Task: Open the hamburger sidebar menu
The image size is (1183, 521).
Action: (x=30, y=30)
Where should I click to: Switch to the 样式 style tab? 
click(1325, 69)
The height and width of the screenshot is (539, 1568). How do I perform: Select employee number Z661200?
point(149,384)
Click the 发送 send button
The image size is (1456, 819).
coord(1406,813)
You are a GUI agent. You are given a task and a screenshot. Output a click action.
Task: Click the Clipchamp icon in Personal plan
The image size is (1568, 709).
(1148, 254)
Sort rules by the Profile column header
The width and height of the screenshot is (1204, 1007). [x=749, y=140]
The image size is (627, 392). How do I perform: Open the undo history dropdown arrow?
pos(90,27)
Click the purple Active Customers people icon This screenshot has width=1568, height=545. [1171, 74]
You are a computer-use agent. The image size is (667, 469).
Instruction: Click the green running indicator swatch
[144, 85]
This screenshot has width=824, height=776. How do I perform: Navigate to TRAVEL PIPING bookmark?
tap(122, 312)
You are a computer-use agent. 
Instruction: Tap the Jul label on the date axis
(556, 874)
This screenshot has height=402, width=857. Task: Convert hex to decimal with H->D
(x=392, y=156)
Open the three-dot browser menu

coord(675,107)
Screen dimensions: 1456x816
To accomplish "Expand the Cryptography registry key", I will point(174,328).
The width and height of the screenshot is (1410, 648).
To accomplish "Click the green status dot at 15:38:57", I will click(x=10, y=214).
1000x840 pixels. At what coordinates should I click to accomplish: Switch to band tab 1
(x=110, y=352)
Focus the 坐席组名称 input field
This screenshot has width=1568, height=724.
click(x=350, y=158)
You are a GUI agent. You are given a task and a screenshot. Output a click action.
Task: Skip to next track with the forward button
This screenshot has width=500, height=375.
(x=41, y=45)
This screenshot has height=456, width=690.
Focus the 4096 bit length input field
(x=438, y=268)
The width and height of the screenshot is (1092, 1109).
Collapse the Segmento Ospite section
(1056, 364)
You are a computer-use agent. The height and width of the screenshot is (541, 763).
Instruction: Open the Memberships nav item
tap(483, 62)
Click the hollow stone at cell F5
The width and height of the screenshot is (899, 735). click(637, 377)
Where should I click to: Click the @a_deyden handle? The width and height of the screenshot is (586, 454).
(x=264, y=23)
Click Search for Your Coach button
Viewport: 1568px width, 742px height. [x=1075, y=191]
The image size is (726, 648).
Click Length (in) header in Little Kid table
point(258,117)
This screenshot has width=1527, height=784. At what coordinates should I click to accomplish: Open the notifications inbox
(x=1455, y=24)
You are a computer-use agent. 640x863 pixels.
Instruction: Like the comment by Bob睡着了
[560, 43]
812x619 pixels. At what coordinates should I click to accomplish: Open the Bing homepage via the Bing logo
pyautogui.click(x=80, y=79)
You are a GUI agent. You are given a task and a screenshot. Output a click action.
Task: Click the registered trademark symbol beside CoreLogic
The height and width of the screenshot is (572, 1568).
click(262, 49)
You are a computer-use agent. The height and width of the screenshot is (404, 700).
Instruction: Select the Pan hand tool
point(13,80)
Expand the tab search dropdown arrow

__JOB__. Reproduce the entire material above, line for line and without alteration.

__ANSWER TO THE EXERCISE__.
Task: Open the hamburger sidebar menu
The image size is (1183, 521).
Action: (x=30, y=30)
Where should I click to: Switch to the 样式 style tab? 
click(1325, 69)
The height and width of the screenshot is (539, 1568). How do I perform: Select employee number Z661200?
point(149,384)
Click the 发送 send button
The image size is (1456, 819).
coord(1406,813)
You are a GUI agent. You are given a task and a screenshot. Output a click action.
Task: Click the Clipchamp icon in Personal plan
The image size is (1568, 709).
(1148, 254)
Sort rules by the Profile column header
The width and height of the screenshot is (1204, 1007). [x=749, y=140]
The image size is (627, 392). How do I perform: Open the undo history dropdown arrow?
pos(90,27)
Click the purple Active Customers people icon This screenshot has width=1568, height=545. [1171, 74]
You are a computer-use agent. The image size is (667, 469).
Instruction: Click the green running indicator swatch
[144, 85]
This screenshot has width=824, height=776. How do I perform: Navigate to TRAVEL PIPING bookmark?
tap(122, 312)
You are a computer-use agent. 
Instruction: Tap the Jul label on the date axis
(556, 874)
This screenshot has height=402, width=857. Task: Convert hex to decimal with H->D
(x=392, y=156)
Open the three-dot browser menu

coord(675,107)
Screen dimensions: 1456x816
To accomplish "Expand the Cryptography registry key", I will point(174,328).
The width and height of the screenshot is (1410, 648).
To accomplish "Click the green status dot at 15:38:57", I will click(x=10, y=214).
1000x840 pixels. At what coordinates should I click to accomplish: Switch to band tab 1
(x=110, y=352)
Focus the 坐席组名称 input field
This screenshot has width=1568, height=724.
click(x=350, y=158)
You are a GUI agent. You are given a task and a screenshot. Output a click action.
Task: Skip to next track with the forward button
This screenshot has width=500, height=375.
(x=41, y=45)
This screenshot has height=456, width=690.
Focus the 4096 bit length input field
(x=438, y=268)
The width and height of the screenshot is (1092, 1109).
Collapse the Segmento Ospite section
(1056, 364)
You are a computer-use agent. The height and width of the screenshot is (541, 763).
Instruction: Open the Memberships nav item
tap(483, 62)
Click the hollow stone at cell F5
The width and height of the screenshot is (899, 735). click(637, 377)
Where should I click to: Click the @a_deyden handle? The width and height of the screenshot is (586, 454).
(x=264, y=23)
Click Search for Your Coach button
Viewport: 1568px width, 742px height. [x=1075, y=191]
The image size is (726, 648).
Click Length (in) header in Little Kid table
point(258,117)
This screenshot has width=1527, height=784. At what coordinates should I click to accomplish: Open the notifications inbox
(x=1455, y=24)
You are a computer-use agent. 640x863 pixels.
Instruction: Like the comment by Bob睡着了
[560, 43]
812x619 pixels. At what coordinates should I click to accomplish: Open the Bing homepage via the Bing logo
pyautogui.click(x=80, y=79)
You are a GUI agent. You are given a task and a screenshot. Output a click action.
Task: Click the registered trademark symbol beside CoreLogic
The height and width of the screenshot is (572, 1568).
click(262, 49)
You are a computer-use agent. The height and width of the screenshot is (404, 700).
Instruction: Select the Pan hand tool
point(13,80)
Expand the tab search dropdown arrow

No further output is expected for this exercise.